Armed with a wry visceral propensity for analysis, I inquire if Godflesh's new work, Songs of Love and Hate, is the feelgood, date-rock album of the year. Immediately, the proposition is met with a genuinely boisterous laugh from the Flesh's master of ceremonies, Justin K. Broadrick. his response is prrof positive that the man who has given birth to a musical mix tantamount to total dissonance and infinite anxiety has a ripe sense of humor. This is a fact which gives his soulful artistic dysphoria all the more credence. "We've always been a feelgood band," he laughs. "Actually, we're the feelbad band, feeling good about feeling bad." He laughs again. "It's real beach music, that's the way I'd like to think of Godflesh."

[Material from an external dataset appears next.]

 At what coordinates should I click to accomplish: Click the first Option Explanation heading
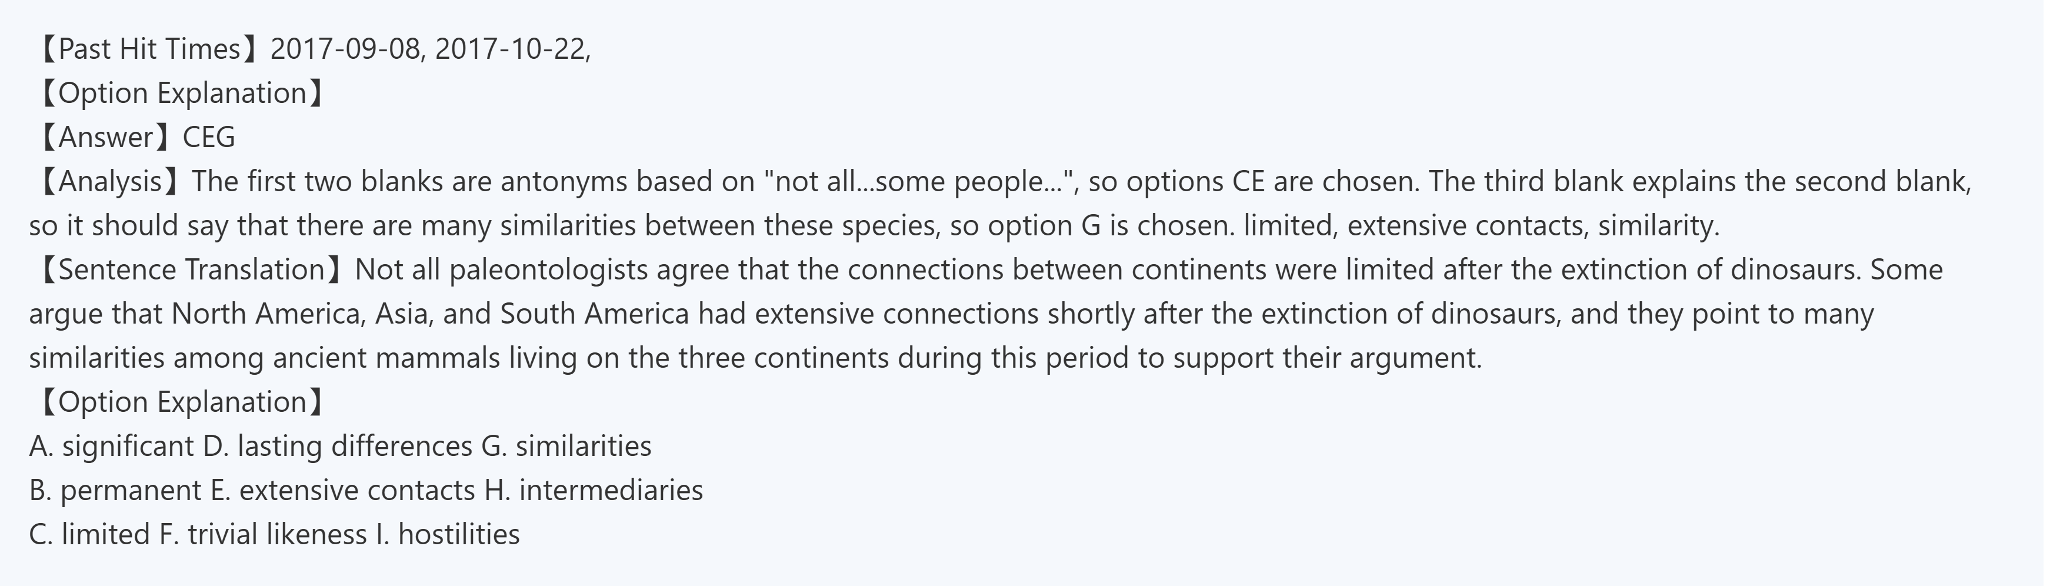[x=181, y=93]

The last time this side of the globe had contact with Birmingham, England's Godflesh was when the duo was on tour opening for Danzig and Type O Negative. A tour it did in support of two Columbia releases (The Merciless EP and Selfless), should have been an opportunity to generate great success but proved to be unproductive in the grand scheme of things. Justin recalls, "it felt all right at the time, made us think we were breaking some barriers possibly, but by the time we finished the tour I think it didn't do us that well. We'd like to reach more people if possible, but I don't think it seemed to succeed as much as everyone else thought it did." The first reason was because Godflesh had under 30 minutes to perform most nights. The second reason was due to the repetitious idle nature of that era's material. The music required a more absorbent palate than the ones shown by fans of "Mother" (Danzig) and "Black Number One" (Type O Negative). Crowds just simply didn't have the patience. Most realized Godflesh music isn't exactly humable how could the band then be expected to reel in recruits in such a constrained format?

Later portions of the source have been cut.